Second, the forfeiture also fails even if based on the felony of possession of a trace amount of cocaine. The record is devoid of any testimony tending to show respondent's knowledge that either Mr. Cameron or Mr. Jacques ever used, possessed, or dealt in cocaine. Thus, there was no basis for the trial court to conclude that respondent should have known that Mr. Jacques was likely to possess cocaine in her vehicle.

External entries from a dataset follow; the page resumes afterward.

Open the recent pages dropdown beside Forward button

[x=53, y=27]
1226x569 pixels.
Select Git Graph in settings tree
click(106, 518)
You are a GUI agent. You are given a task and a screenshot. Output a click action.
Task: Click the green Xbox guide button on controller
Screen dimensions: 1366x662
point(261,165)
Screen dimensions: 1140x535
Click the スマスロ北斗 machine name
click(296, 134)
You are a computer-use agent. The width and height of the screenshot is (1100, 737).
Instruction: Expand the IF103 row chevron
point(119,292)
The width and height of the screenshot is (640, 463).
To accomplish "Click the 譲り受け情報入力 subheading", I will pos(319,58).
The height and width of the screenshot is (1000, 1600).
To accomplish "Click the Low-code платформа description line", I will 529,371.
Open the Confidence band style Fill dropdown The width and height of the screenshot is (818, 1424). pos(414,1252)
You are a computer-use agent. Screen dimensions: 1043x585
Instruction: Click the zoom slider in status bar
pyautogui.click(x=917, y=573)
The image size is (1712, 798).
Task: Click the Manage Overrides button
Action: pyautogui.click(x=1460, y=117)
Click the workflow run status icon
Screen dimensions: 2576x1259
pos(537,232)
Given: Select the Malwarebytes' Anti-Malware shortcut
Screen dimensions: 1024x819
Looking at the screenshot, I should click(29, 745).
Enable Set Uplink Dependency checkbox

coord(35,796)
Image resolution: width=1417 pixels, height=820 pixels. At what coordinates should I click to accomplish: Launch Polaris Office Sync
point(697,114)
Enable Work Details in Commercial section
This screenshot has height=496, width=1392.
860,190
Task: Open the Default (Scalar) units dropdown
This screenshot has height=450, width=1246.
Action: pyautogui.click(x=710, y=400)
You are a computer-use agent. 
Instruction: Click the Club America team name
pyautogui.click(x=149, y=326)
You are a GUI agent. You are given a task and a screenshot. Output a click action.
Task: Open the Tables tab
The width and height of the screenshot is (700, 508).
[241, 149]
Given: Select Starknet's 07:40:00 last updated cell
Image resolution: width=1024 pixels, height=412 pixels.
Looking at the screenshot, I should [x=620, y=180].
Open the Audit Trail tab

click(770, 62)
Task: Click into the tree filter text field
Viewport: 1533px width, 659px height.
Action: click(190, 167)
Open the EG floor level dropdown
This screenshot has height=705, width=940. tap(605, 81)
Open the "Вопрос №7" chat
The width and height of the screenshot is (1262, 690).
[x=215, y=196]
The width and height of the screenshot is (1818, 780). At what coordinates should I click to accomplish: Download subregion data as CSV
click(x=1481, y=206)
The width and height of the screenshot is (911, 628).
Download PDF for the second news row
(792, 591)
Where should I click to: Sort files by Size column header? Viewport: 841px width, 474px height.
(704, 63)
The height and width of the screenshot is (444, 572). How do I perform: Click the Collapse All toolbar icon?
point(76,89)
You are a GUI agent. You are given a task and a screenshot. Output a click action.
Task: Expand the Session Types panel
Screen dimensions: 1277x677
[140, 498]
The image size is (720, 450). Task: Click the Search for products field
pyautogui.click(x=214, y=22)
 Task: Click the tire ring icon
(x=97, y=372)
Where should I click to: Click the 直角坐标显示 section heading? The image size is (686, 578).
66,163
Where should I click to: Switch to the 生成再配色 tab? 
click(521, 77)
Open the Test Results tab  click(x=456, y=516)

Moreover, the Florida Supreme Court, in Griffis v. State, 356 So.2d 297 (Fla. 1978), held that a vehicle in which narcotics are found may be forfeited only upon a showing of "a nexus between the illegal drugs found in the car and the furtherance of an illegal drug `operation'." Id. at 302. The court reasoned that the legislature, in enacting the Florida Contraband Forfeiture Act, intended it to apply only to the transportation of controlled substances for distribution and not for personal possession and consumption. Id.; see also One 1978 Lincoln Versailles Georgia License MZR 349, VIN 8W84G804437 v. State, 388 So.2d 1383 (Fla. 2d DCA 1980); Nichols v. State, 356 So.2d 933 (Fla. 2d DCA 1978). The continuing vitality of the holding in Griffis is uncertain. Several cases of the Second District Court of Appeal interpreted a 1980 legislative amendment to the forfeiture statute as an overruling of the Griffis holding. City of Clearwater v. Malick, 429 So.2d 718 (Fla. 2d DCA 1983); State v. Peters, 401 So.2d 838 (Fla. 2d DCA 1981). Since it is not necessary to the disposition of this case, we do not resolve that question here, nor will we consider the constitutional implications of such a holding.
For the foregoing reasons, the judgment below is REVERSED.
I think it was within the discretion of the trial judge to disregard the only witness's uncorroborated statement that she did not give Cameron permission to use the automobile. Her credibility was clearly put in issue by the evidence surrounding her lack of knowledge as to where Cameron worked (even though he lived with her) the circumstances of her purchasing the automobile for cash, the no corroboration as to where the cash came from, knowledge that Cameron and the driver of the vehicle possessed firearms and that she did not appear to have any gainful employment and had previously been arrested in connection with narcotic violations.